Lea wirkte für mich anhand ihres Verhaltens und ihrer Denkweise zum Beispiel zu Beginn deutlich jünger als die angegebenen 44 Jahre. Das zeigt aber auch, wie die Gesellschaft, in der sie lebt, ihre Entwicklung und ihr Verhalten beeinflusst. Durch die ständige Überwachung und Beeinflussung durch KI-Module und das in dieser Gesellschaft etablierte Statuspunkte-System ist Lea sehr auf Oberflächlichkeiten bedacht und teilweise hilflos bei der Aussicht, auf sich selbst gestellt zu sein. Umso interessanter war es dann, sie nach ihrer Flucht aus Eos außerhalb ihrer gewohnten Umgebung agieren zu sehen, wo sie durch den Kulturschock und die Auseinandersetzung mit den Personen in Aranus gezwungenermaßen eine ziemliche Entwicklung im Schnelldurchlauf nachholt.

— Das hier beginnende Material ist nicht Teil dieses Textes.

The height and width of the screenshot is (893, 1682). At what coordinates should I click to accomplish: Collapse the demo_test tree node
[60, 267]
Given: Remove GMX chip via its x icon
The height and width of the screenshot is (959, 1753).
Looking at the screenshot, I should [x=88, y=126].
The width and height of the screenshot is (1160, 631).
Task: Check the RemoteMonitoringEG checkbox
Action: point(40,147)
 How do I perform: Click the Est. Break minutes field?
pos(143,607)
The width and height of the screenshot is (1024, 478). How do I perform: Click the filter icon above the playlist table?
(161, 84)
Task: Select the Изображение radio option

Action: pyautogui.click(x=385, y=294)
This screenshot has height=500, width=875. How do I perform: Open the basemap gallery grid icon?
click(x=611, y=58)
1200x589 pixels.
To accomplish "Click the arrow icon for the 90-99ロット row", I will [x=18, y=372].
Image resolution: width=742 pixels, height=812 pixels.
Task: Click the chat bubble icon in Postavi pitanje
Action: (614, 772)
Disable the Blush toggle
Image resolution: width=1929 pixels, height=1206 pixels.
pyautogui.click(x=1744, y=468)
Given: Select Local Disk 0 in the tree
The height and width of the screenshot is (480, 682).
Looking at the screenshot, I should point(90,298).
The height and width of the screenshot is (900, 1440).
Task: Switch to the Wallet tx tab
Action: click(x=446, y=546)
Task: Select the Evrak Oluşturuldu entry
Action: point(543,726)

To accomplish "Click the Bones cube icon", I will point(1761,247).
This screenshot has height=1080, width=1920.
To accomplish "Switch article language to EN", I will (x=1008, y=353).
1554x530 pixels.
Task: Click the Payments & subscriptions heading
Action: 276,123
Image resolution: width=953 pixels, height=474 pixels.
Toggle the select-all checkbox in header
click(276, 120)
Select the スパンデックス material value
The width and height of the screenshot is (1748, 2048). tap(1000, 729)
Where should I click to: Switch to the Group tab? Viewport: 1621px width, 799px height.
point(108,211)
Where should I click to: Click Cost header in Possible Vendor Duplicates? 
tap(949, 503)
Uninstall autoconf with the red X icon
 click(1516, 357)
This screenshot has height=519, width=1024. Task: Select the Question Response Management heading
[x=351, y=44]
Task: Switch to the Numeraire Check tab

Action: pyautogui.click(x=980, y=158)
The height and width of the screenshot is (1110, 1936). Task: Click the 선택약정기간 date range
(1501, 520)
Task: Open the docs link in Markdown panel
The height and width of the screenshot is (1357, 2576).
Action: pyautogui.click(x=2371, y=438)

Über das Thema der Unterschiede und Beziehungen zwischen den verschiedenen Menschengruppen (Menschen aus Eos bzw. Aranus sowie Klone) wird auch die Frage vom Klappentext aufgegriffen, was es bedeutet, menschlich zu sein.
Diese Frage wird u. a. anhand von "philosophischeren" Gesprächen - zum Beispiel über Unterschiede und Gemeinsamkeiten zwischen Klonen und Eos-Menschen - zwischen Lea, die aus Eos kommt, und Nelson als Außenstehenden, der zusätzlich noch Wissen über einige der Hintergründe hat, aus den unterschiedlichen Perspektiven näher beleuchtet.
Ich mochte diese Gespräche, auch weil sie mich zusätzlich dazu anregen, mir selbst weiter zu diesen Fragen Gedanken zu machen.
Der Fokus auf die Charaktere und ihre Beziehungen sowie die angesprochenen tiefergründigen philosophischen Exkurse gehen jedoch nicht auf Kosten der Handlung. Die übergeordnete Handlung war klar und es gab einen nachvollziehbaren roten Faden.
Der Spannungsbogen wird innerhalb der Abschnitte aus den verschiedenen, zunächst unabhängigen Handlungssträngen und auch übergreifend über die gesamte Handlung hinweg stetig aufrechterhalten.
Ich finde es gut, wie im Verlauf die verschiedenen Handlungsstränge zusammengeführt werden und sich das Puzzle immer mehr zusammensetzt.
Das Ende ist schließlich ein ziemlicher Cliffhanger.
Insgesamt handelt es sich um einen Roman, der einerseits eine spannende und unterhaltsame Handlung bietet, aber andererseits auch zum Nachdenken anregt und einen Einblick in eine interessante Welt gibt, über die ich im zweiten Band gerne noch mehr erfahren möchte. Es gibt noch einige offene Fragen und Aspekte, die bisher nur angedeutet wurden.
Ich bin auf jeden Fall gespannt auf die Fortsetzung!